HOW TO COMPLETE THIS TASK> Your answer is every line of the material below in which the string "Open" occurs.
##########
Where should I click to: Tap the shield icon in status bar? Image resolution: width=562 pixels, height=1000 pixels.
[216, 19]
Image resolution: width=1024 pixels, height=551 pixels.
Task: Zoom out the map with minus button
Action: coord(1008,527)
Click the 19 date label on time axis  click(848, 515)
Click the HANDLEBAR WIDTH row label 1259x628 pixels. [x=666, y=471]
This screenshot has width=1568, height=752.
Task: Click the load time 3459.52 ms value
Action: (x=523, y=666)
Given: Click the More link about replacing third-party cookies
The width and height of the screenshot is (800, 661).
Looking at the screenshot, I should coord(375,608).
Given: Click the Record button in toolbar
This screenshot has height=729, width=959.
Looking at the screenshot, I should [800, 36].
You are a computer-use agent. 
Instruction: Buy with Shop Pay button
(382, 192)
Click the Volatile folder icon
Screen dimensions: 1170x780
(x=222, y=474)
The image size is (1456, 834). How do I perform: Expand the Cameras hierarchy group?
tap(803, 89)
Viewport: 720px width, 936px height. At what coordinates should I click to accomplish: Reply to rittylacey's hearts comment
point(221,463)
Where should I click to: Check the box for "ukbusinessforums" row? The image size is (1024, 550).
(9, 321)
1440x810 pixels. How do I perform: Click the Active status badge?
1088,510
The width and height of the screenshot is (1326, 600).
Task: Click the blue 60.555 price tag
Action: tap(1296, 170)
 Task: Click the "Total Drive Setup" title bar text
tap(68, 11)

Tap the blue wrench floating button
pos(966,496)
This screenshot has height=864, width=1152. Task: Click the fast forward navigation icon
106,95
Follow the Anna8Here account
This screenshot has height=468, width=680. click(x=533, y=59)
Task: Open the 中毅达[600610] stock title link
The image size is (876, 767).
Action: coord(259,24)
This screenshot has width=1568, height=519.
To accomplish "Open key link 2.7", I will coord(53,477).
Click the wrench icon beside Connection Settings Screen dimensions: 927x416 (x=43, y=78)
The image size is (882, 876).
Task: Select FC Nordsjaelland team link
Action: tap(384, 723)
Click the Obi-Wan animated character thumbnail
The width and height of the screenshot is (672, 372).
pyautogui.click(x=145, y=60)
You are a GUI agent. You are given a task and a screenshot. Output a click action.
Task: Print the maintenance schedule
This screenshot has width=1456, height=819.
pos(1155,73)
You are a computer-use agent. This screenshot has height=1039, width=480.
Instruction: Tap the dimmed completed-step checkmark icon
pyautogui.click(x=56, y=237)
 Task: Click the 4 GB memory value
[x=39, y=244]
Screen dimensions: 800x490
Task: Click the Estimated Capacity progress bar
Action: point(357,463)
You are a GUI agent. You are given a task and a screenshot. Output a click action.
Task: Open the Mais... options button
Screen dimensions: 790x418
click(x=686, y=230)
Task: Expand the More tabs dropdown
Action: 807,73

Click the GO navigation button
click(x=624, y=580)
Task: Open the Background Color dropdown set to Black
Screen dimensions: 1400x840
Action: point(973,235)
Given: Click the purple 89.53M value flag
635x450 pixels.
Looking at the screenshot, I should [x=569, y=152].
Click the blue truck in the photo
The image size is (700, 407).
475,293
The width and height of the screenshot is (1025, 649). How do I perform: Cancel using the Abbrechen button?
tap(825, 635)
##########
REPLY>
Task: Open the 中毅达[600610] stock title link
To accomplish "Open key link 2.7", I will coord(53,477).
Task: Open the Mais... options button
Task: Open the Background Color dropdown set to Black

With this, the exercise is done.